The new Economic Opportunity Act offers American Indians their greatest chance for self-help, Assistant Secretary of the Interior John A. Carver, Jr., last night told the 19-5tate Governors' Interstate Indian. Council.
Carver, whose six-Bureau supervision includes the Bureau of Indian Affairs, addressed the Council's seventeenth annual convention in Denver, Colorado. The member States have interest and responsibilities for Indian affairs.
"The old cry that the Federal Government should withdraw--that there should be less government--is a blind and shortsighted one in the West," he said. "It is strange that this is where most of it is heard.

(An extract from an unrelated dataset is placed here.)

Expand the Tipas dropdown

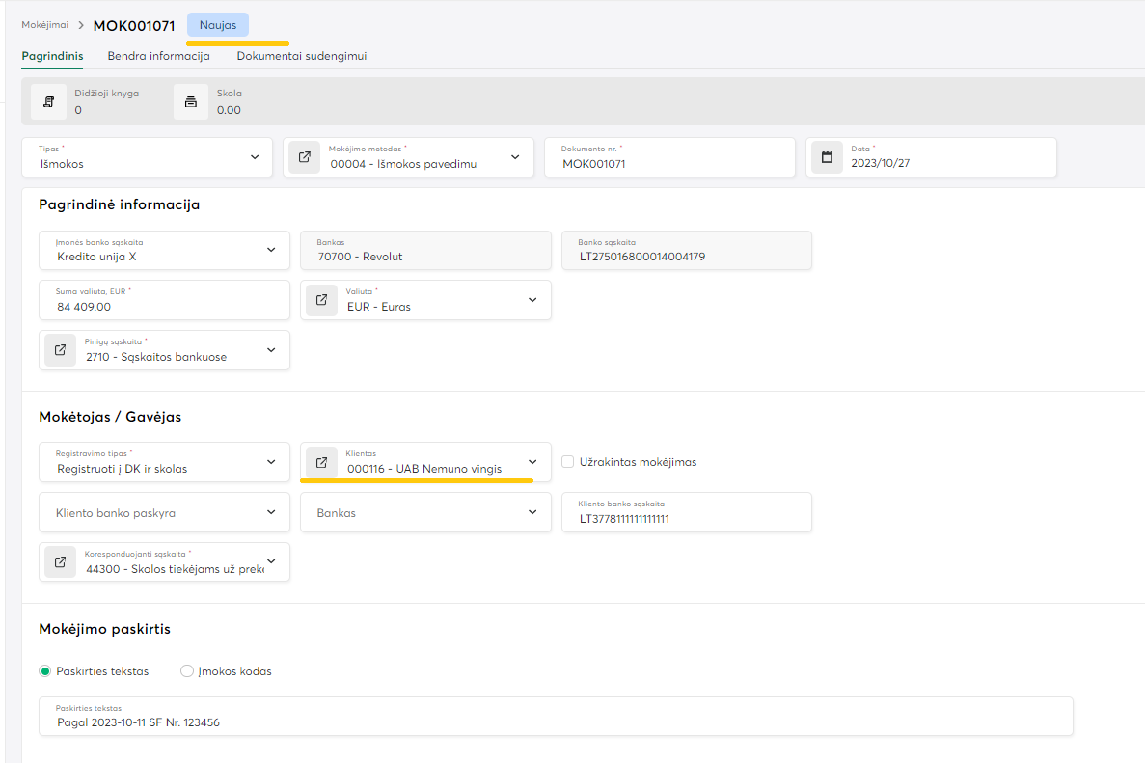pos(255,157)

“The point has now been reached, I am convinced, at which further accomplishments, further planning, will depend very greatly upon increased coordination among local, State and Federal Governments--and upon more and more participation by the Indians themselves."
Assistant Secretary Carver said “many Indian people themselves are unaware of how greatly their ultimate destinies rest with themselves," adding that they "contain within themselves the basic elements for their own resurgence as a self-supporting segment of our society."
He said the Economic Opportunity Act, embodying President Johnson's antipoverty crusade, offers Indians increased opportunities for employment, education, agricultural improvements, better health, new industries and a fuller life.
"The Indians are a proud and able people," Mr. Carver told the Council. "They don't want handouts. They want, in their innermost hearts, to be in control of their own destinies. This hope can become reality both for the Indians who prefer to live on their reservations and for those who prefer to leave. In either case, the thing they need remember--or learn, if they have not yet learned it--is that poverty is not necessarily the price to pay for retaining their Indian identity."
The Governors' Council includes representatives· of Alaska, Arizona, California, Colorado, Idaho, Iowa, Kansas, Montana, New Mexico, New York, North Dakota, Oklahoma, Oregon, South Dakota, Texas, Utah, Washington, Wisconsin and Wyoming.